Acquiring data for the input to CORSIM is a formidable task. Input such as driver characteristics is extremely difficult to gather, and in the test bed example we relied mostly on CORSIM default values. There were very few pedestrians, and they had no discernible effect on traffic, leading us to ignore the pedestrian input. Incidents were not included, despite the fact that there were illegally parked vehicles that did affect traffic flow. Because illegal parking was an endemic condition, we coded the network to account for its effect. Other parameters, such as free-flow speed, were selected on the basis of posted speed limits. Signal timing plans and bus routes and stations were collected directly in the field and entered into CORSIM.

Traffic volume data were collected manually by observers counting vehicles and by video recording. Human observation is notoriously unreliable, but cost considerations did not allow video coverage of the full network. However, the video information, covering all the links of the internal network of figure 1, was rich enough to allow adjustment of the observers’ counts that determined the flow rate of vehicles at entry nodes of the network. On the other hand, turning movements outside the internal network could neither be confirmed nor reliably adjusted by video information.

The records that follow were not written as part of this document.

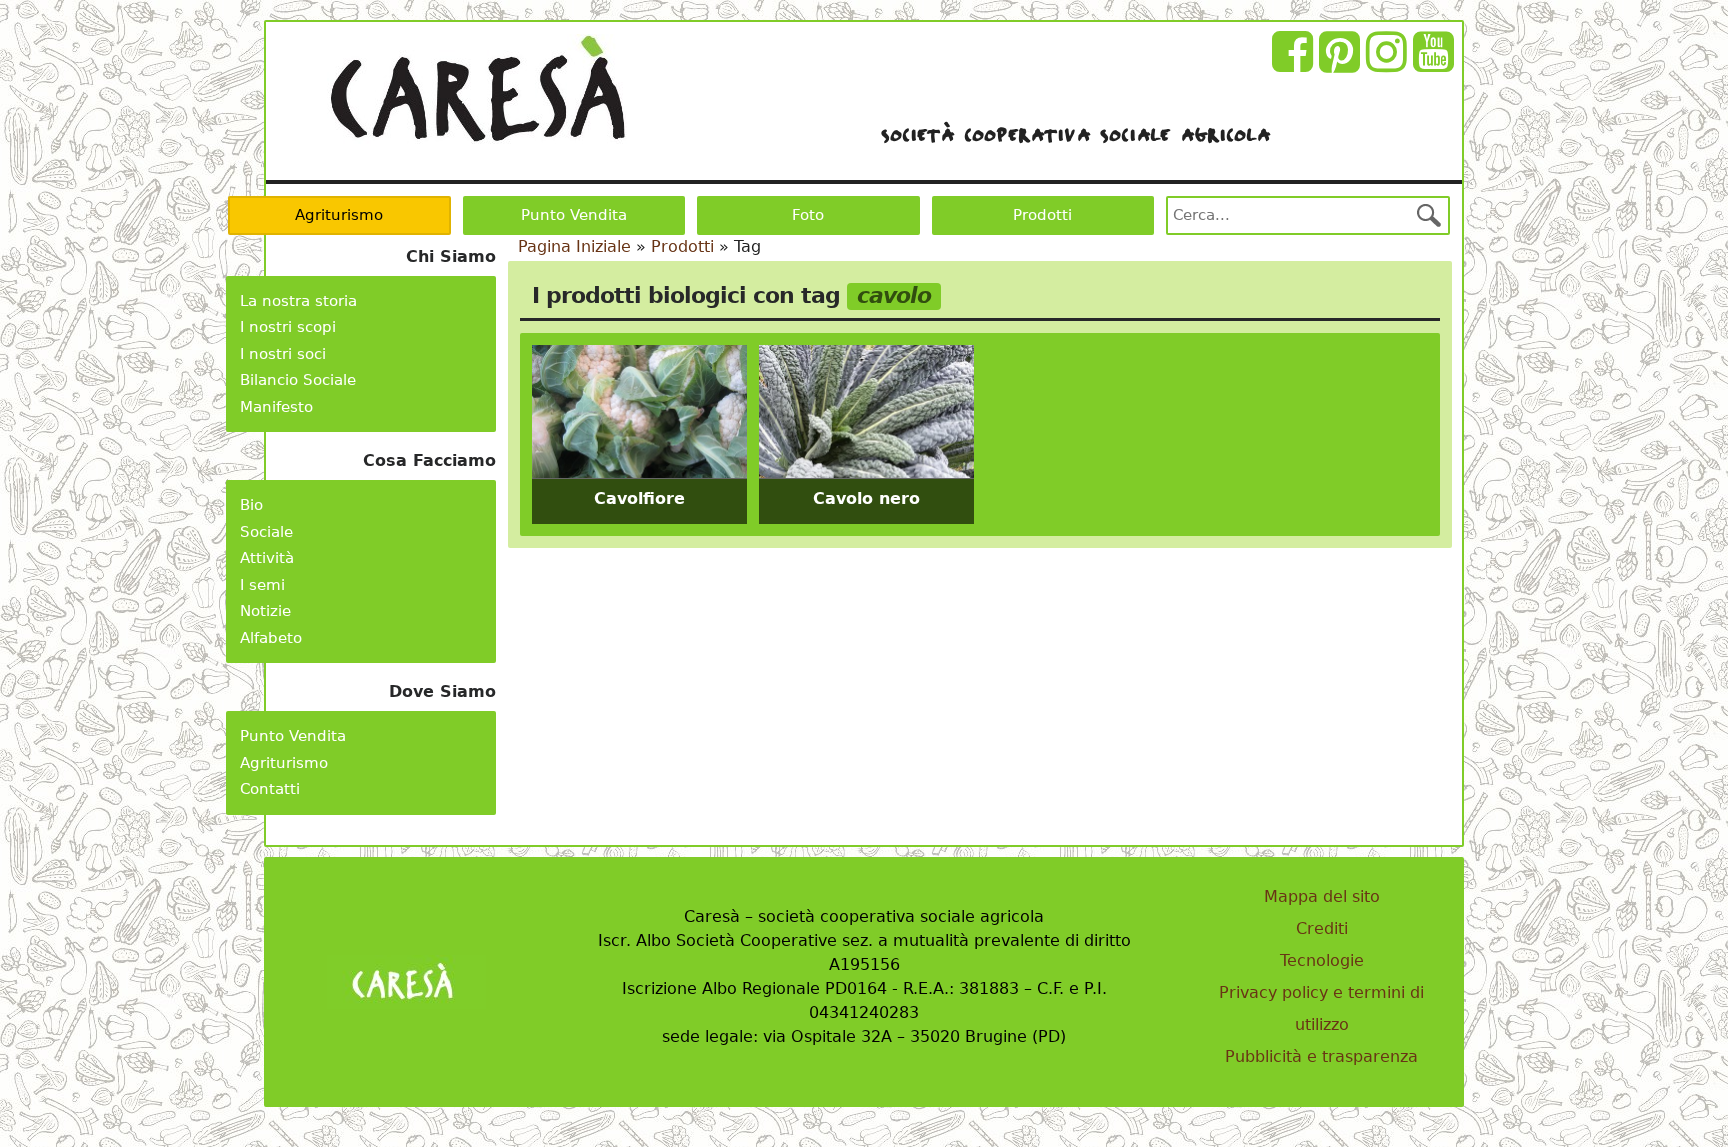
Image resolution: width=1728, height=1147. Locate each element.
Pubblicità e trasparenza (1321, 1056)
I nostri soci (283, 354)
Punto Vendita (574, 215)
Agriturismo (339, 215)
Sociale (266, 532)
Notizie (265, 611)
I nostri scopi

Extracting the video information took a considerable investment of time and personnel, rivaling the cost of acquiring the raw video data.

Supplemental validation data were collected on a similar schedule on September 27, 2000. These were extracted primarily from video. The purpose was to answer our second question, if CORSIM accurately represents reality under new conditions, by analyzing its effectiveness of CORSIM in predicting traffic behavior under the September conditions.

It is most convenient to collect data for validation while collecting data for inputs. The use of the same or closely related data for both input and validation is an issue rarely confronted. The conventional wisdom says that such dual-use of the data is forbidden. In fact, it can be done but the attachment of computable uncertainties, essential to producing reliable results, is not straightforward. This issue is under study by a research team at the National Institute of Statistical Sciences (NISS) and Duke University. A Bayesian approach based on Bayarri and Berger (1999) holds promise for producing methodology to treat the issue.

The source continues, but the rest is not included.